Tire Balancing Using Road Force Function

To provide a smooth and comfortable ride, proper wheel balancing is necessary. However, conventional wheel balancing methods don’t always have the desired results, which could lead to vibrations and uneven tire wear.
Balance of road force fluctuation aids in that. Why is this even a problem? We talk about it in this Tire Review Continental Tire Garage Studio video.

Road force variation balancing is an advanced technology for wheel balancing that outperforms traditional methods. Using computer models, it assesses a tire’s performance under actual road force pressure when it is deployed on the road. The balancing process is more precise and accurate using this method.

As part of the road force variation balancing procedure, the wheel is spun by a specially designed road force balancer. During this test, a load roller is applied to the wheel to mimic the forces applied by the actual road surface. The machine computes both the standard balance measurement and the balance under road force fluctuation simulation.

The test’s results give a technician guidance on where to search for inconsistencies and how to properly balance the wheel and tire assembly. Some potential remedies include bead massaging the new tire into the rim for a better fit, adding weights to the wheel, and remounting the tire to find a better fit.

In addition to assessing wheel balance, road force variation might reveal other issues that standard balancing procedures could overlook and which could result in incorrect balancing or unwanted vibrations.

Here, two essential parameters for force variation testing are looked at:

Radial Forces, also referred to as Run Out, comes first: Runout refers to issues including out-of-round wheels, rigid tire walls, and uneven tread. These components have the ability to produce vibrations that go beyond simple imbalance.

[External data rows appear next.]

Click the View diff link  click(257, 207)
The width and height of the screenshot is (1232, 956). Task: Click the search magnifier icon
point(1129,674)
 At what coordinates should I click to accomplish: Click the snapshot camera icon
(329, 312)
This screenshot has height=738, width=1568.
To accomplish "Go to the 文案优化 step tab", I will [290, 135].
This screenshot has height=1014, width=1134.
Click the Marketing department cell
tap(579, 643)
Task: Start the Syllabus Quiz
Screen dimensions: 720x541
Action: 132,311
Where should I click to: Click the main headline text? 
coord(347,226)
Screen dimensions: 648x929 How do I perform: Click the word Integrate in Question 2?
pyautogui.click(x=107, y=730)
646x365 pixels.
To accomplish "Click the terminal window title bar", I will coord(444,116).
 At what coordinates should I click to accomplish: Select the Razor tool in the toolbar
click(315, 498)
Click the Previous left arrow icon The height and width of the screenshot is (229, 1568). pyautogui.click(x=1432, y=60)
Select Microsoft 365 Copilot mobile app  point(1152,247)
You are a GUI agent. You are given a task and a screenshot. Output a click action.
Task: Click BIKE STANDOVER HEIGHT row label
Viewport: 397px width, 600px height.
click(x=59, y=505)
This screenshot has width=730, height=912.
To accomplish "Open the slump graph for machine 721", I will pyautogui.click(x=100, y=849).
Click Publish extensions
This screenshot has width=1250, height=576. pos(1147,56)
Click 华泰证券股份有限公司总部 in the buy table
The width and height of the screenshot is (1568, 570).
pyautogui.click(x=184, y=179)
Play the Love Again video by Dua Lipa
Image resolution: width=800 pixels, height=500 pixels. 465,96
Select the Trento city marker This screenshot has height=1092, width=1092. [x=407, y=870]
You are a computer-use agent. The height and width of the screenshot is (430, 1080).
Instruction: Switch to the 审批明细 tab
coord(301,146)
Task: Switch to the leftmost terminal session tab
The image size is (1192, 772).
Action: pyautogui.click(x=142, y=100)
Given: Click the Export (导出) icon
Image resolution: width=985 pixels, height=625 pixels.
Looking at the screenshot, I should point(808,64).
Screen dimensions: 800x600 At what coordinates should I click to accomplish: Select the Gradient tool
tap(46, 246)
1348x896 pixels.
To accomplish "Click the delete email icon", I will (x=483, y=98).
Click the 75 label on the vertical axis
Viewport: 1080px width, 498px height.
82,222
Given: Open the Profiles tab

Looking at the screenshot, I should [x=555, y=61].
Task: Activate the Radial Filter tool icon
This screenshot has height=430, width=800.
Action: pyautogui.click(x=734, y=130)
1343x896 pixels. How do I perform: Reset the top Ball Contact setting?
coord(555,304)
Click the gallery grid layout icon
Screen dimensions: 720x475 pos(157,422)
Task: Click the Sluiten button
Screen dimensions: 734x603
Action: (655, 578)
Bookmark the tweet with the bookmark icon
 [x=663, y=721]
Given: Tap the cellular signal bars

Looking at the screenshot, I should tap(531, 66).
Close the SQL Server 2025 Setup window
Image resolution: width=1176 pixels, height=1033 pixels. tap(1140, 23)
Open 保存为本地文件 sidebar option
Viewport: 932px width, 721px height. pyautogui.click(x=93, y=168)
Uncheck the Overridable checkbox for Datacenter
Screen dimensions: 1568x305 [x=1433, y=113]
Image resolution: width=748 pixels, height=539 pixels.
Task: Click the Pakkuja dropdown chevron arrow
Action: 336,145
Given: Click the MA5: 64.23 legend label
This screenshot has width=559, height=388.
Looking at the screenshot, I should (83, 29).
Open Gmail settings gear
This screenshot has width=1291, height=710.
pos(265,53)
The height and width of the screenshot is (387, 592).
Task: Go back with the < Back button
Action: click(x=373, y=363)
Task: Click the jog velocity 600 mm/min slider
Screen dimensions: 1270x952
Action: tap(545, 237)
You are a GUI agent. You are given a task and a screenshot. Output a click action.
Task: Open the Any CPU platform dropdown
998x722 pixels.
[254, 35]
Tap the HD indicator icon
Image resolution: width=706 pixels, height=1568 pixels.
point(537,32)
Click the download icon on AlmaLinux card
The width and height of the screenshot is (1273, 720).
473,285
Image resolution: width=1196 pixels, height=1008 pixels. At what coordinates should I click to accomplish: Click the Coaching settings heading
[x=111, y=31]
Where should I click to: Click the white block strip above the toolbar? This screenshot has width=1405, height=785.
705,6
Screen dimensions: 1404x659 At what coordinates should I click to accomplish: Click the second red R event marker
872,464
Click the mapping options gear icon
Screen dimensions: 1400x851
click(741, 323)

The second measures the amount that the tire wall bends and is referred to as Lateral Forces. Excessive flex can affect the car’s stability and handling, as well as causing it to pull to one side.

Today’s cars have some pretty astonishing wheel sizes, and it’s likely that your garage has seen its fair share of unusual wheels. Nonetheless, tires with larger wheels and shorter sidewalls may be more vulnerable to vibration effects from the road. Road force balance is a useful tool for fixing those issues.